Suzanne scoffed, and even Trump’s spokesperson had no idea what he could have meant by this “three-inch fish.” But The Donald was right: the Delta smelt is a protected species, and the State of California goes to great lengths to draw only enough water to ensure the tiny-but-mighty Delta smelt can survive. Which means –yes – hundreds of thousands of fresh water flows un-captured into the Pacific in order to maintain environmental flows.
In fact, Curt explained to our group that if the tunnels had been installed two years ago, one million acre-feet of water that has flowed into the Pacific could have been captured. That’s 326 trillion gallons of water.
As I have explained in prior blogs, water may come from the heavens, but it takes man and money to bring it to you. The California WaterFix’s $15 billion price tag seems staggering, but Kathy from Metropolitan Water says it breaks down to $5 per urban household per month. Sounds reasonable for something so precious in such an environmentally precarious state. But my friends at Probolsky Research polled Californians earlier this year and found that only 41 percent are willing to pay higher rates “to ensure a safe, reliable, high-quality supply of drinking water.”
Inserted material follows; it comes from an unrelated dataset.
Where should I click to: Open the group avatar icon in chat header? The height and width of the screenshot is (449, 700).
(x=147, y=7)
So, what now? We need to understand and appreciate where our water comes from, and the incredible engineering feat it takes to bring clean water to our homes and businesses, while protecting the environment and our economy.
As we just learned in the presidential elections, our voices make a difference. Southern California needs to galvanize its 19 million citizens and come up with a simple way to give the one-two punch:
1. Know your water.
2. Demand improvements toward water reliability.